▶ Problem 1
Name every disease or heart condition that the titin article mentions by name.
▶ Problem 2
Answer these questions from the titin article:
(a) Who directs BIO5's Genetically Engineered Mouse Models (GEMM) Core?
(b) In about what share of people with dilated cardiomyopathy were alterations in titin's DNA sequence found to be the causal defect?
(c) What instrument does the group use to measure single titin molecules?
▶ Problem 3
Return the portion of the titin article from "Although therapies might" up to and including "Granzier pointed out.", copied word for word.

▶ Supplied text

BIO5’s Genetically Engineered Mouse Models (GEMM) Core, directed by Tom Doetschman, developed a mouse model allowing Granzier to study the mechanisms that underlie this disease.
 
“We genetically engineered this mutation to replicate the human disease in the mouse heart, and then we study the mouse to tease apart the disease mechanism under controlled conditions,” Granzier said.
A different series of genetic alterations in titin’s DNA sequence was found to be the causal defect in about one third of individuals afflicted with a condition called dilated cardiomyopathy – another form of heart failure. Affected individuals frequently develop severe heart failure in their 30s or 40s.
“We want to study this in this grant as well,” said Granzier. “How do the mutations lead to the diseased heart?”
 
To find answers, Granzier and his colleagues apply mouse genetics to eliminate certain titin-binding proteins and see how that changes the sensing and the enlargement of the heart.
 
 
“What we want to know is, ‘If you have a certain titin binding partner missing, how does the system respond and possibly cause diseases?'” Granzier said, adding that the six diseases that have so far been linked to titin are likely only the tip of an iceberg.
 
“As more and more high-throughput sequencing technologies become available, my guess is we will find many more diseases that involve titin,” he added. “And as awareness of these defects increases, it will become possible to screen family members for such mutations.”
 
Granzier’s lab has established a worldwide reputation in titin research by studying the protein and its interactions at every scale, from the individual molecule to the entire heart.
 
Using an atomic force microscope, the group can make measurements on single titin molecules.
 
“We can measure characteristics like strength and elasticity of the molecule, and how those are affected by mutations in the titin gene,” Ganzier explained. “We also study the mechanics of single cells isolated from the heart. And we can genetically alter the titin gene, take out pieces or add pieces to it, to mimic the mutations that we know exist in patients.”
 
Through these studies, the group discovered that the mutations that causes ARVC weakens the molecule, causing the “spring structure” to unfold.
 
“Normally the molecule folds into domains,” Granzier said. “It resembles a string of pearls, and when you stretch the molecule, the pearls line up and you pull them taut. But if you have a mutation, it weakens the structure of the domains. The pearls unravel and once the molecule starts breaking down, the mechanical sensing ability is destroyed and the elasticity is messed up.”
 
Although therapies might not become available for a while, knowing what causes the trouble is a critically important first step, Granzier pointed out.

▶ Data to examine
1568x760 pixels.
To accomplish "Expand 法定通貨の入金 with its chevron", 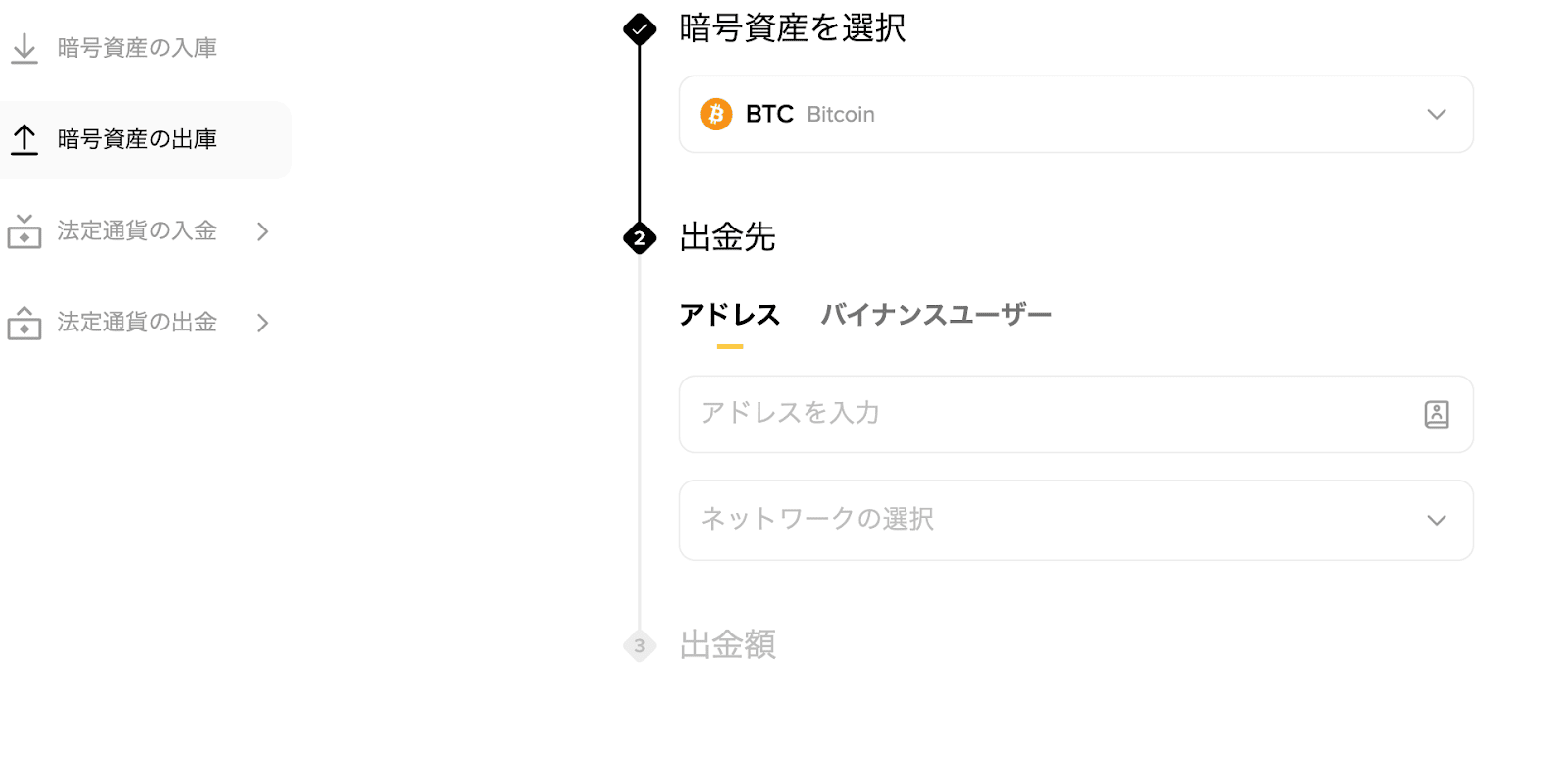I will 262,230.
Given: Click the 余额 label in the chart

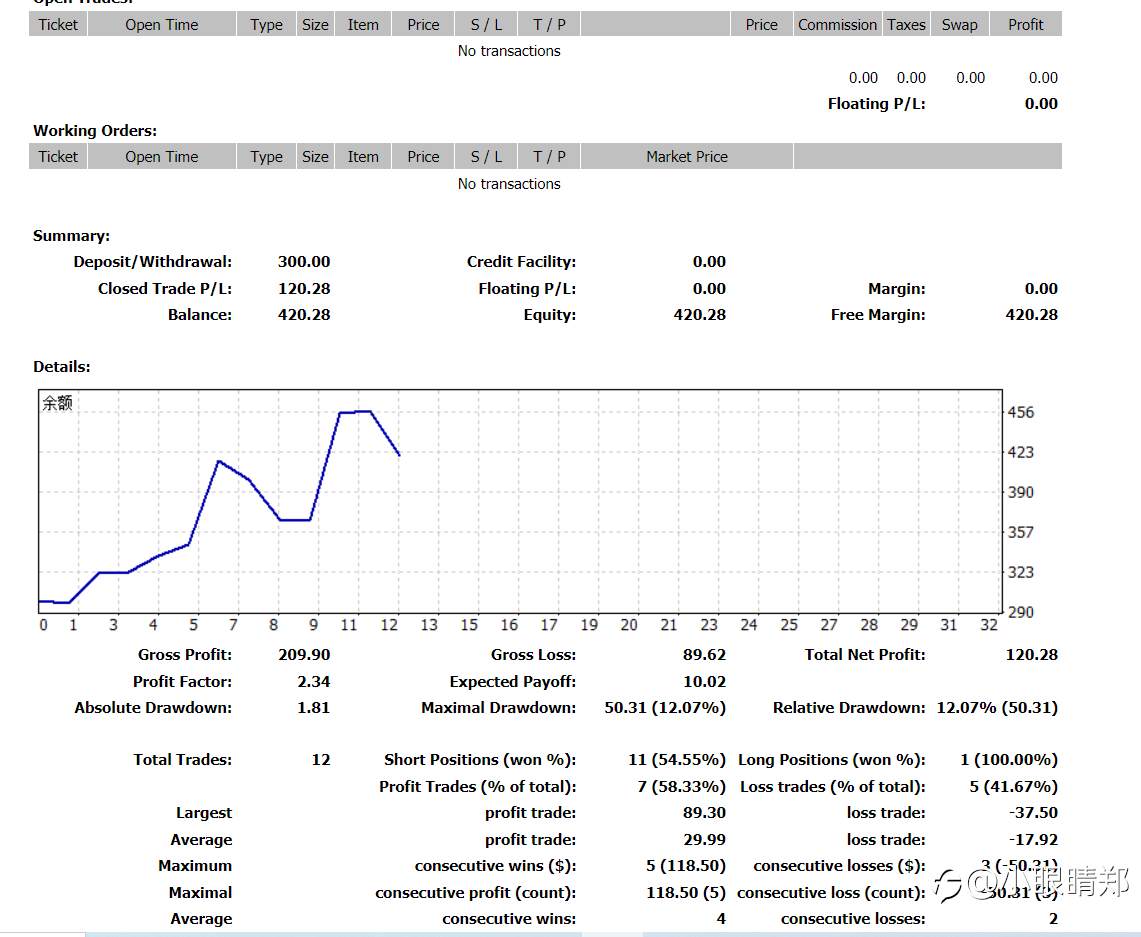Looking at the screenshot, I should (x=57, y=403).
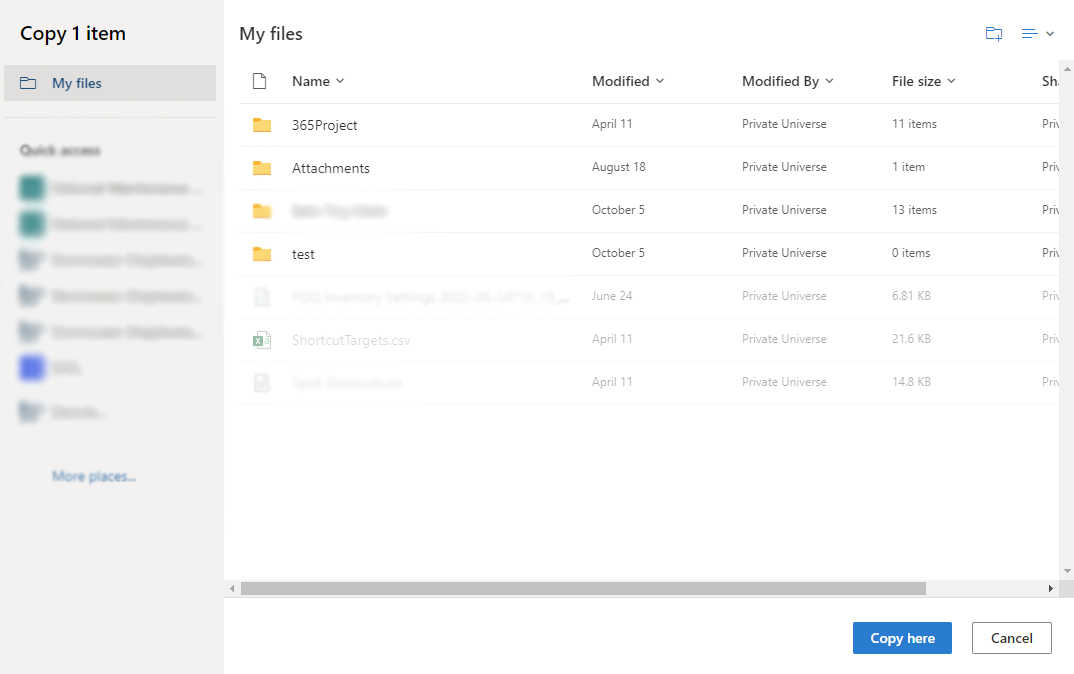Screen dimensions: 1074x674
Task: Click the test folder icon
Action: [x=262, y=253]
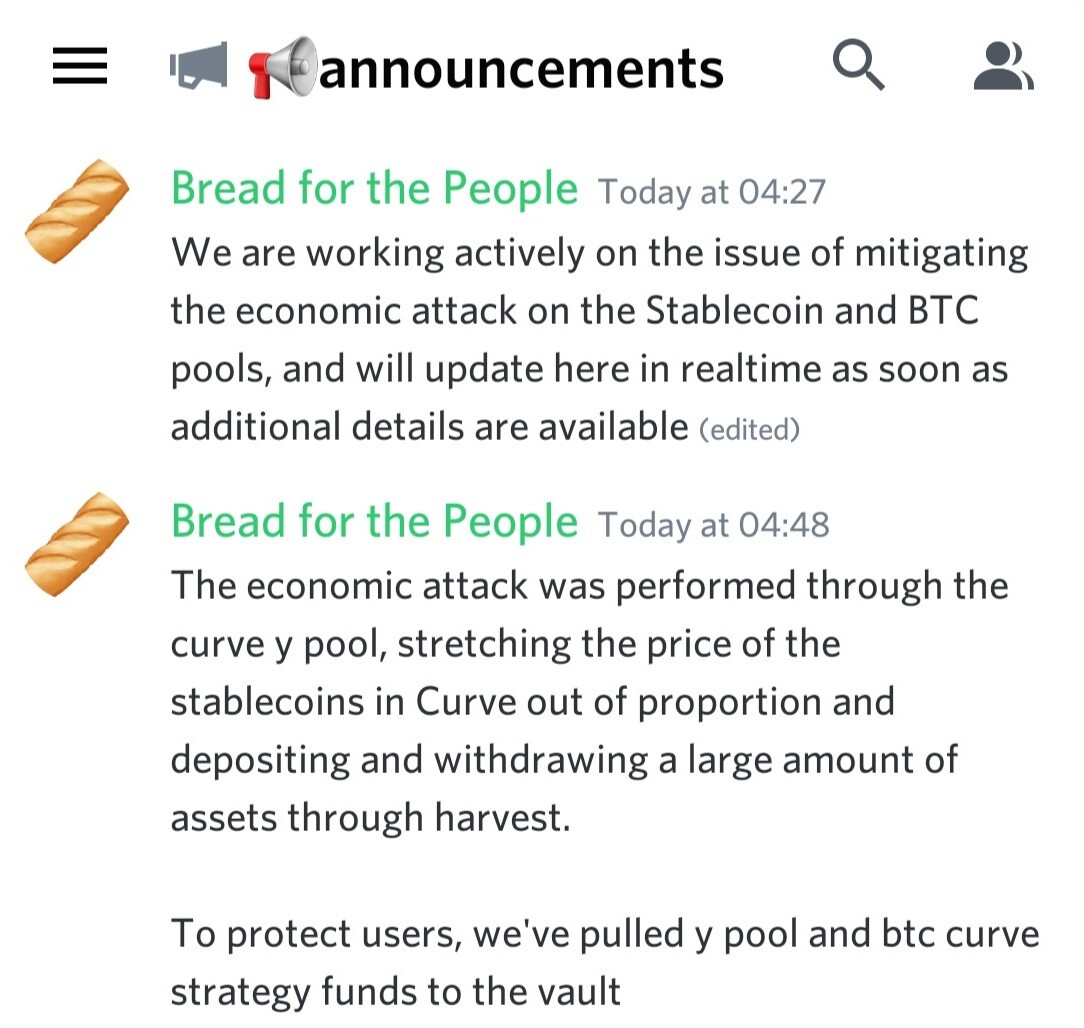Open Bread for the People profile, first message
Viewport: 1084px width, 1028px height.
click(x=374, y=188)
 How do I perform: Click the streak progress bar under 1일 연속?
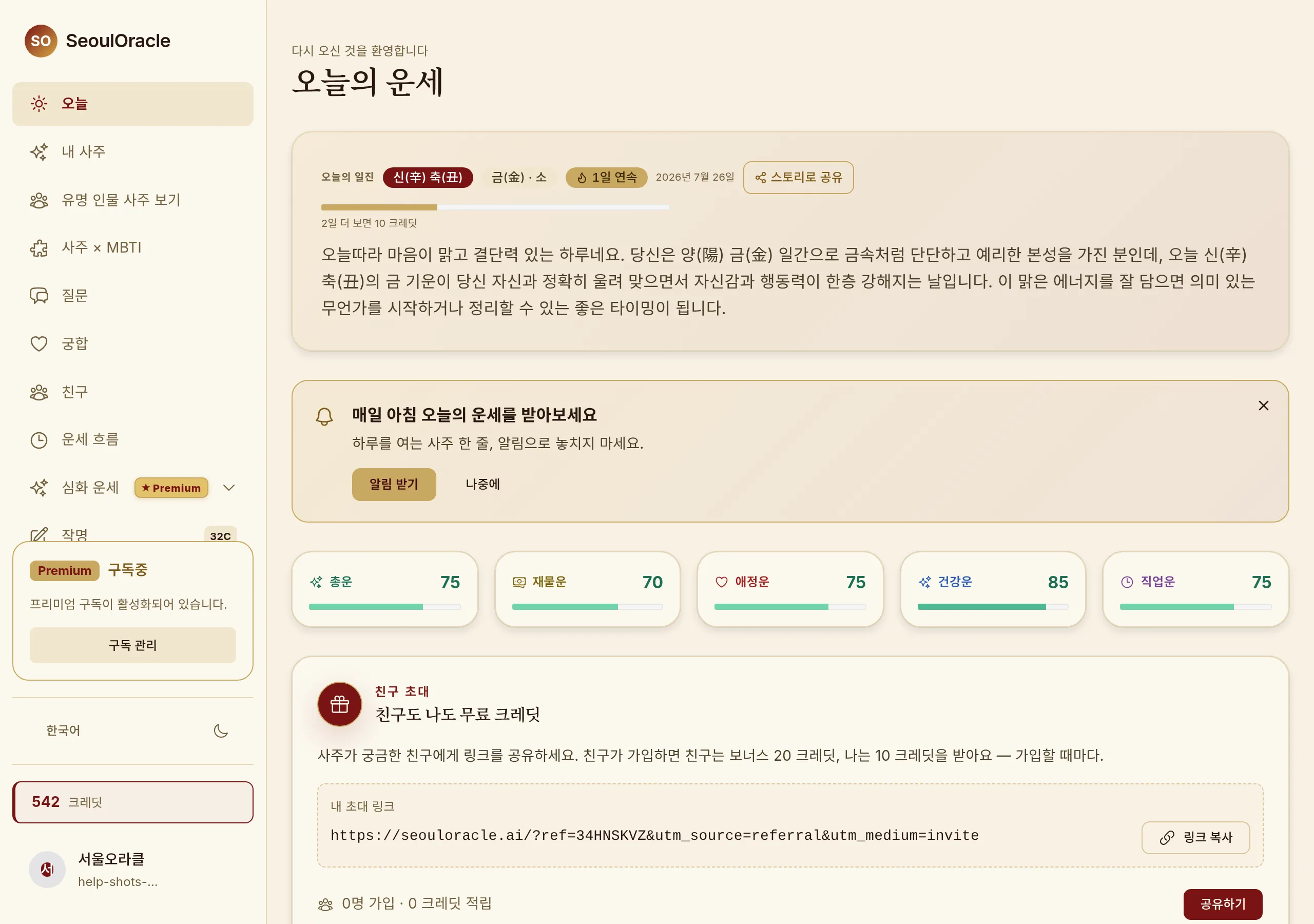[x=495, y=207]
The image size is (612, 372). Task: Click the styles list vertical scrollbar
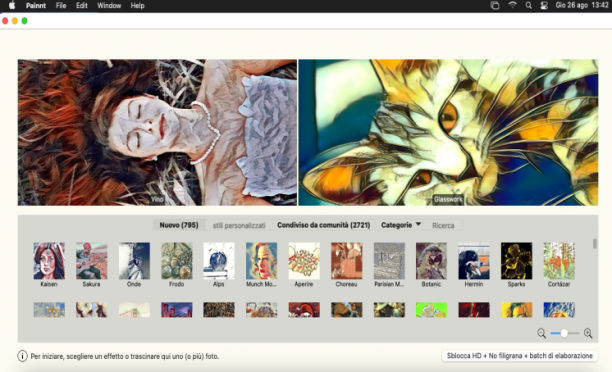point(594,244)
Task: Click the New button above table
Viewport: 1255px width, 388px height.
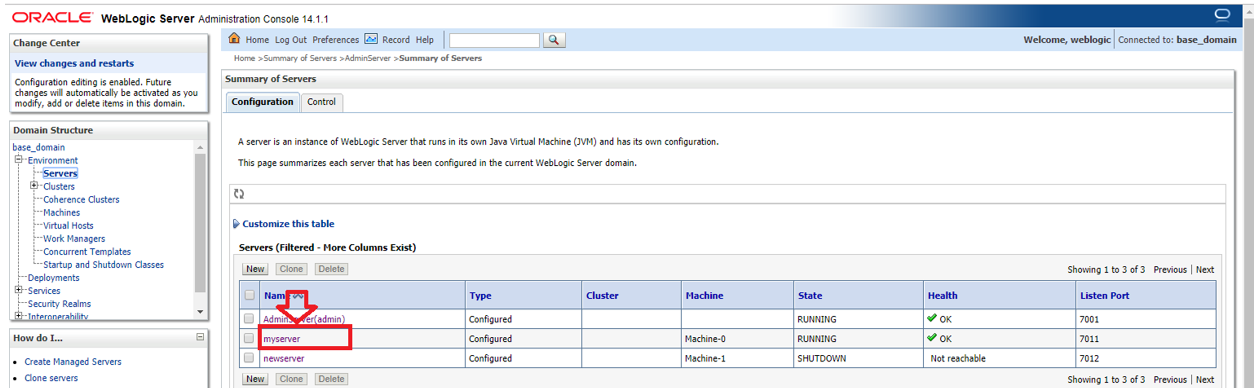Action: 255,269
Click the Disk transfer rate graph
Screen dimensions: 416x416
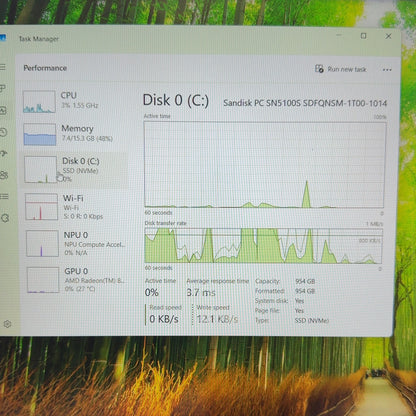pyautogui.click(x=263, y=246)
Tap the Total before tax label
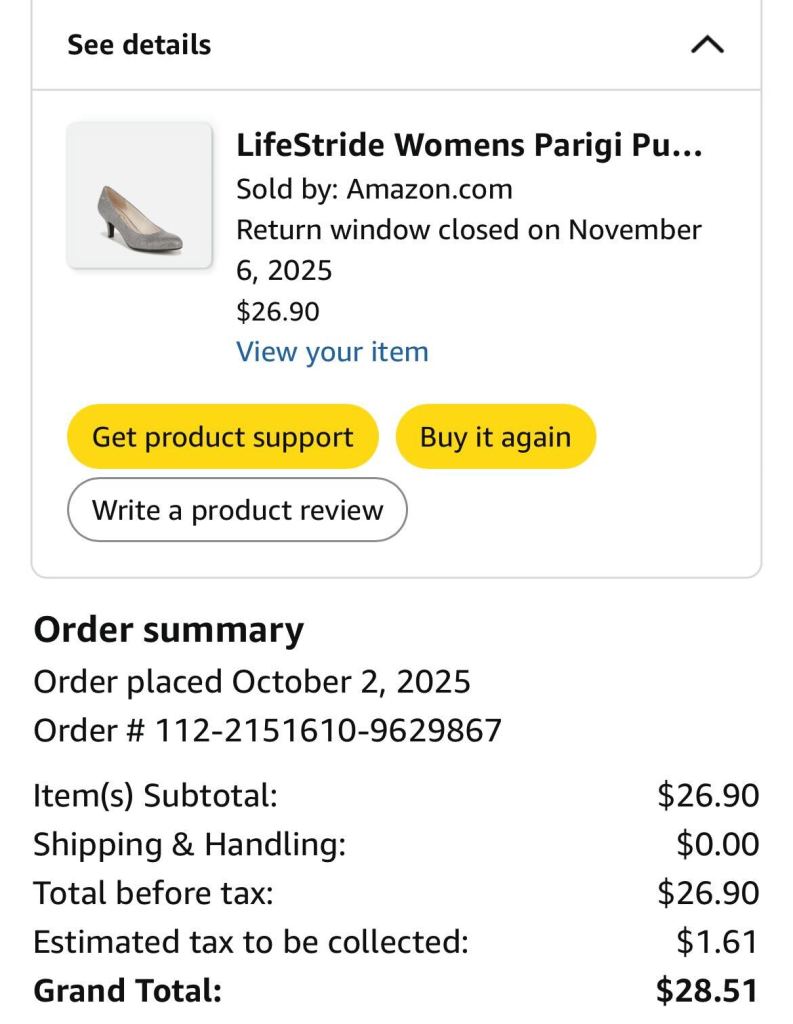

▶ Task response 1
- Dilated cardiomyopathy
- Heart failure
- ARVC

▶ Task response 2
(a) Tom Doetschman
(b) About one third
(c) An atomic force microscope

▶ Task response 3
Although therapies might not become available for a while, knowing what causes the trouble is a critically important first step, Granzier pointed out.